I would guess that choosing your GPU based on how much free memory is available on it, is may be a good & simple way to make your choice. If you have equivalent cards, the one with the most memory available is also probably the least busy.
And also powersaving modes of the CPU make the clock count non-monotonic.
Good one!! Just like what Mr.Anderson said!!! I could figure this out in run-time.
Instead of maximum memory free – I would probably look at maximum % of memory free. no?
If the heuristic that the application that is using the minimum memory is most likely to exit early holds water, I think we have a cooool idea here.
Thanks for this input!!
The application could spawn as many number of threads as there are GPUs. Each thread would launch a dummy kernel (that probably would take a few micro-seconds) and then return when the thread is done. The GPU corresponding to the thread that returned first could be used!!! A “cudaMemcpy” instead of a “kernel” is also a possibility. But there are cards out there which can overlap CUDA computation and memory copies. So that idea is ruled out.
There is a problem associated with both these methods.
There could be race conditions among applications.
The only way to solve is: to write a middle ware library that would maintain state information along with the methods listed above. And, all CUDA applications have to link to this library. But again – I am not sure, if Libraries can maintain common state among applications. I guess thats not possible… Any1 has any idea on this? Otherwise, driver is the only place where I can maintain common state for all apps…
Of course there can be race conditions if multiple users are submitting more jobs than there are GPUs. But then if you want optimum performance you only want one thing running on a GPU at a time. So the elegant most free memory technique will work as long as the 2nd job isn’t started until after the first has gotten running.
I wouldn’t write any fancy CUDA library that uses a bunch of hack methods to find if the GPUs are used or not. If you need that kind of functionality, wait until CUDA supports it (someone should request the enhancement in the bug report tool).
For now if you need rock solid scheduling of many jobs on many GPUs use a standard job queueing software such as the Sun grid engine or OpenPBS. Both can be configured to allocate custom resources to jobs and there is probably a way (with some scripting) to pass the allocated GPU number to the command line of the application. A job queue would be ideal even if you did have a system where you could request GPU usage built into CUDA as there could still be race conditions (i.e. job 1 starts and doesn’t actually use the GPU for several minutes. Then job2 starts and grabs the same GPU because it is unused according to any check that can be made).
Since there is no precise way of knowing a gpu is loaded , I still think centralizing the control under one application (no driver) is a good idea. I am still figuring out an efficient way to deal with remote requests for scheduling on the GPU.
Hmmm if you can come up with an alternative solution , do post it here!
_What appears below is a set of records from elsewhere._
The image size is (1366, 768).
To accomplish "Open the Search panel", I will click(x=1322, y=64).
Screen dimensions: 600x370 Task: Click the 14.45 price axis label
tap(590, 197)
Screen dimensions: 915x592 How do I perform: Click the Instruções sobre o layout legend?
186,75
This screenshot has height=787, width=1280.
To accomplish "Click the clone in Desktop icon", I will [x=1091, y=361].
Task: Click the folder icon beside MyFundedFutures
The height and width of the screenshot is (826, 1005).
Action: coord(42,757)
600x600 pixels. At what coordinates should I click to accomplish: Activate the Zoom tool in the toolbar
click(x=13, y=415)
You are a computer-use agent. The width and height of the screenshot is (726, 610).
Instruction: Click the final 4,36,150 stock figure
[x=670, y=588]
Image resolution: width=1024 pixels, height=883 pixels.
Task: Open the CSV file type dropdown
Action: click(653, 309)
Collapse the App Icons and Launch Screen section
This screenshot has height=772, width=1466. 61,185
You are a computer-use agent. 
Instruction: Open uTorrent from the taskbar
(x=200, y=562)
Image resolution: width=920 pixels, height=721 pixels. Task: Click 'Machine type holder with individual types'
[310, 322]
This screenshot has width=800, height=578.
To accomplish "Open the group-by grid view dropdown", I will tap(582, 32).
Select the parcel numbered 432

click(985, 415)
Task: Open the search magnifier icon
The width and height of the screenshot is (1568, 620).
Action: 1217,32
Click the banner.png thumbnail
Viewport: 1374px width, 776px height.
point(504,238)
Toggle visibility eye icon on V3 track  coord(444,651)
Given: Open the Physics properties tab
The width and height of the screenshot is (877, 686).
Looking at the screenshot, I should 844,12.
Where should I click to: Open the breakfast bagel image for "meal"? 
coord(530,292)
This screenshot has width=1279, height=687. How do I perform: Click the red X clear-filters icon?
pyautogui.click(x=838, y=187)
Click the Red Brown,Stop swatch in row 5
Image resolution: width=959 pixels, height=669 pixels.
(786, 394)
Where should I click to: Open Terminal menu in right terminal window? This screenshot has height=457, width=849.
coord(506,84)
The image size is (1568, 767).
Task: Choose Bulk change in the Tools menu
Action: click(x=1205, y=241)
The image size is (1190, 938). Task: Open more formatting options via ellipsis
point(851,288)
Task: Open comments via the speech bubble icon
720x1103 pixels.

Windows2003 supports CUDA, atleast thats what my experience is with that, but, what will you achieve even if you have Windows 2003 running and CUDA on it?. Still how that will solve the problem of multiple users with remote access to the CUDA machine?.
As someone pointed out earliar that when do RDP into a windows XP or windows 2003 box, then the display driver which comes into picture is a Remote Display driver for RDP and they dont load nvidia driver and so when the driver is not loaded, you will not be able to create a CUDA context.
So another thing you can try is to install cygwin prepare it for a ssh. So once done, all your users can do a login via ssh and then can get the CUDA device access. But yeah if the app are graphical in nature then it will not be a good solution, but if you guys are using GPU as a number cruncher, then this might work.
RDP was the problem that I was mentioning before too that makes Windows 2003 less suitable… I think the SSH idea looks great! I have SSHed to windows boxes before. So CUDA on it should be a simple thing!